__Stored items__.
————

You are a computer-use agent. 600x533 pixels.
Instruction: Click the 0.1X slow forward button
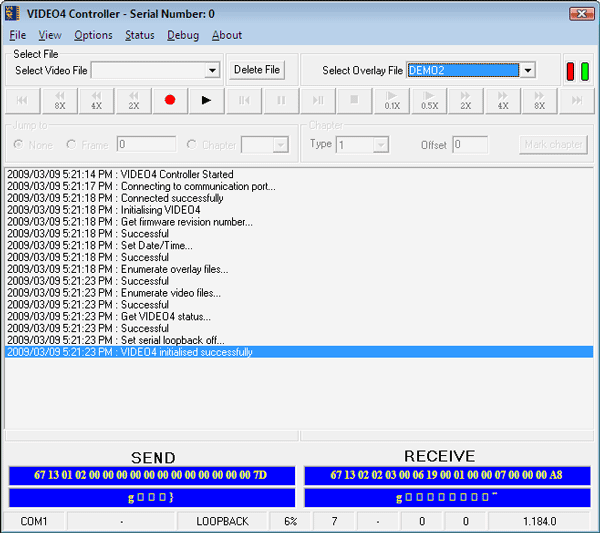[x=391, y=100]
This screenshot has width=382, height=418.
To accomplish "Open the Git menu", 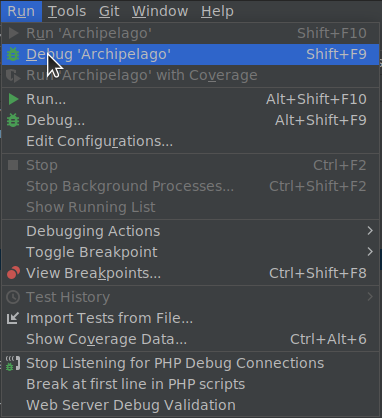I will pyautogui.click(x=109, y=11).
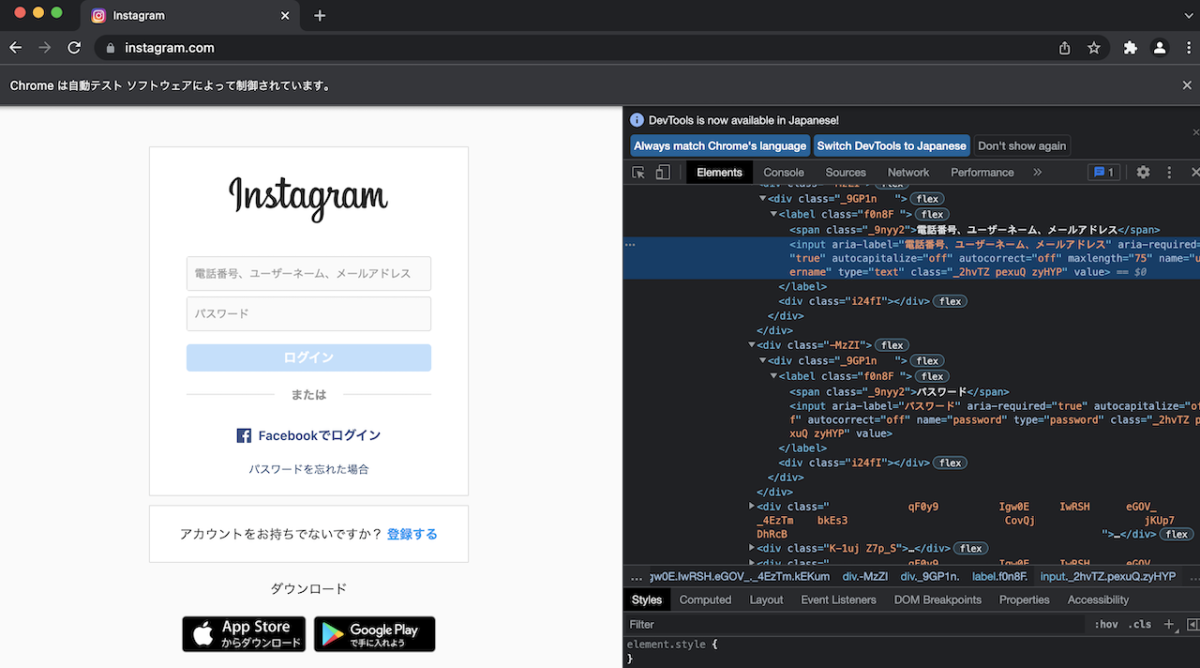Viewport: 1200px width, 668px height.
Task: Click the パスワード input field
Action: coord(308,312)
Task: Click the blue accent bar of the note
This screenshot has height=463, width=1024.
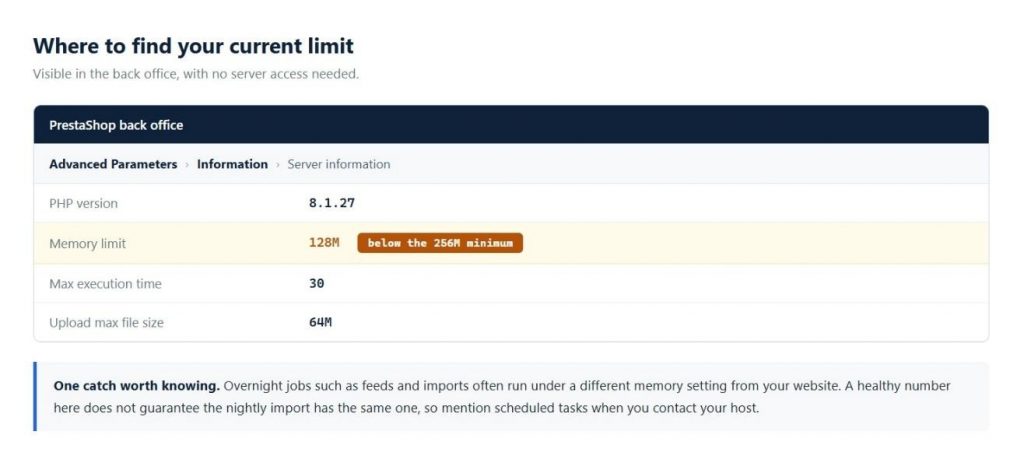Action: pos(35,396)
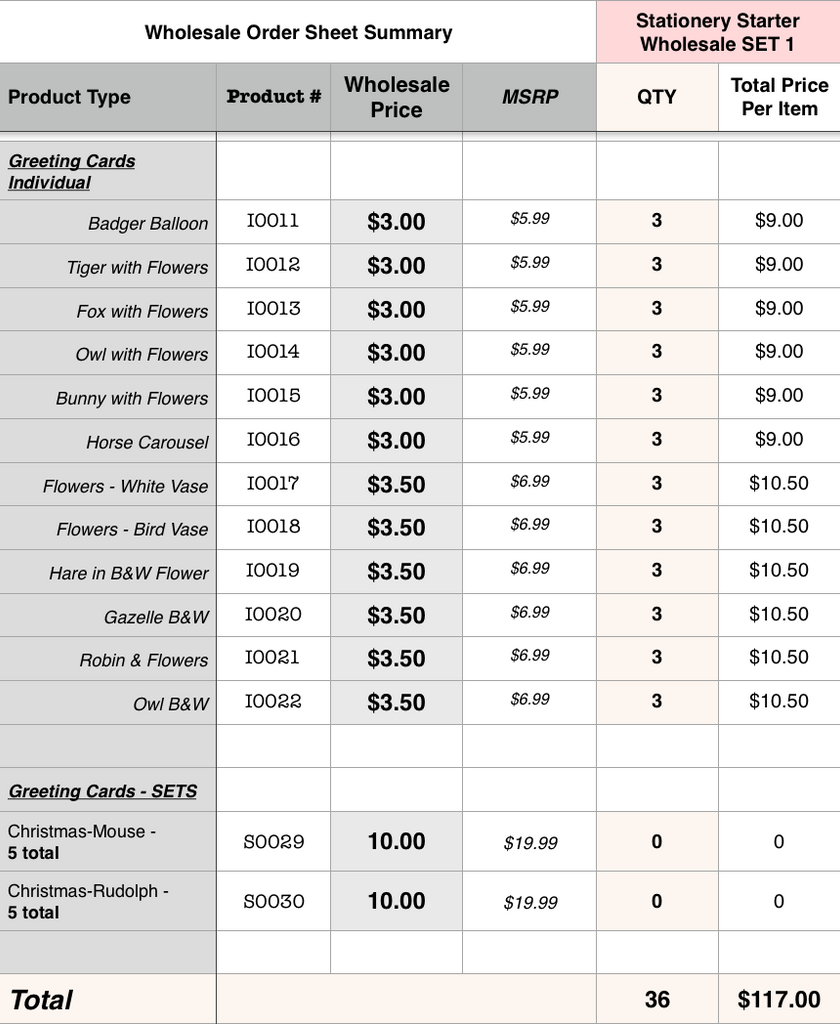Select the Product Type column header
The width and height of the screenshot is (840, 1024).
click(x=108, y=97)
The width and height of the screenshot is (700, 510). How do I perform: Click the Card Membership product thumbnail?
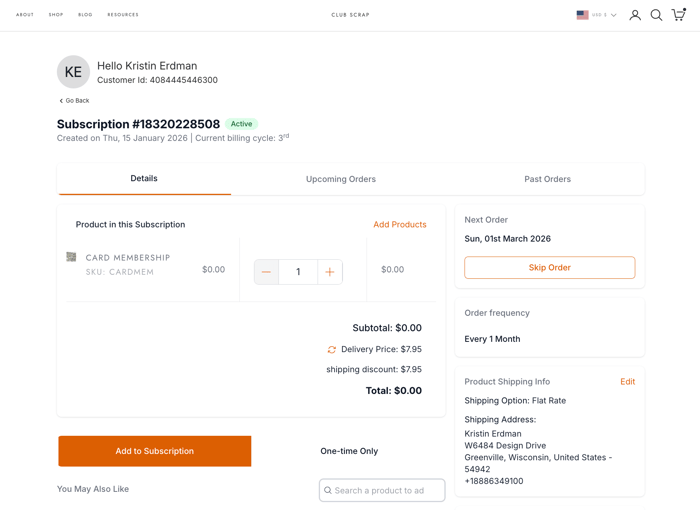coord(71,257)
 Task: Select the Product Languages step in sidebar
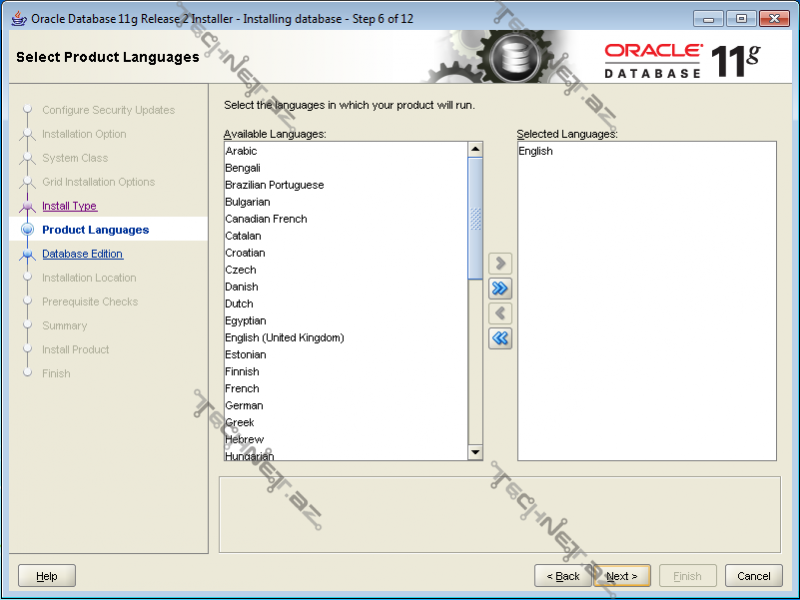click(95, 230)
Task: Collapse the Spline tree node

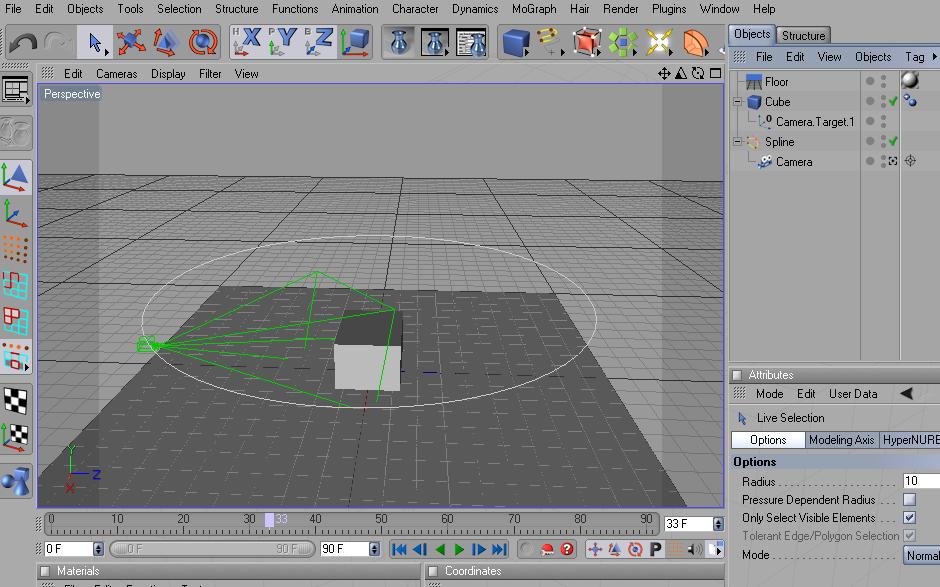Action: point(738,142)
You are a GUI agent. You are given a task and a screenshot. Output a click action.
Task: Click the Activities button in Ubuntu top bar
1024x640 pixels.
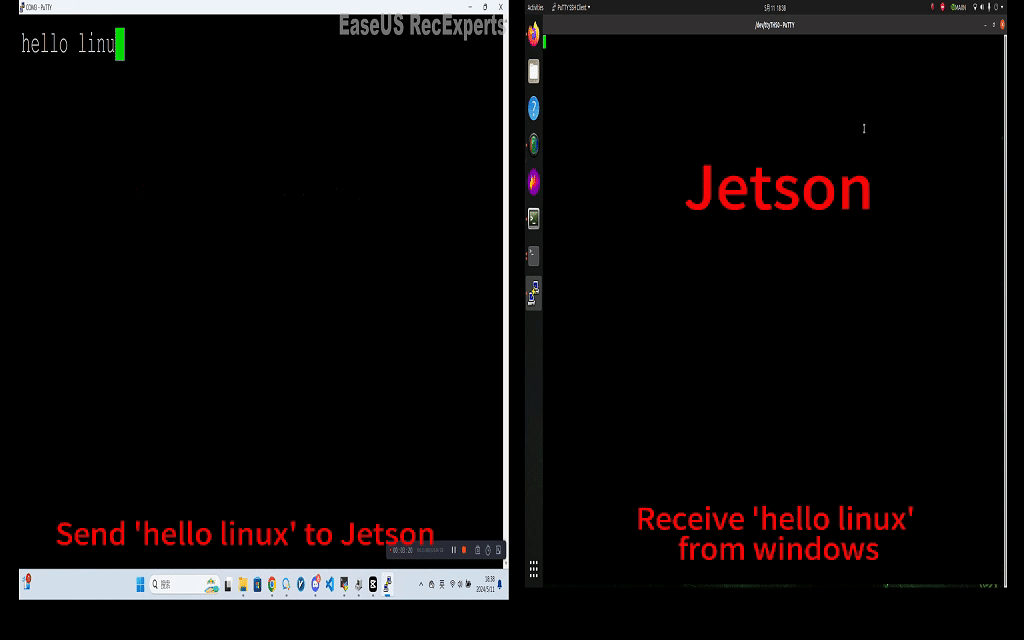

————

__Task__.
All lines in the preceding records that hold the word "pixels" need to be copied.

__Task answer__.
You are a computer-use agent. 600x533 pixels.
1024x640 pixels.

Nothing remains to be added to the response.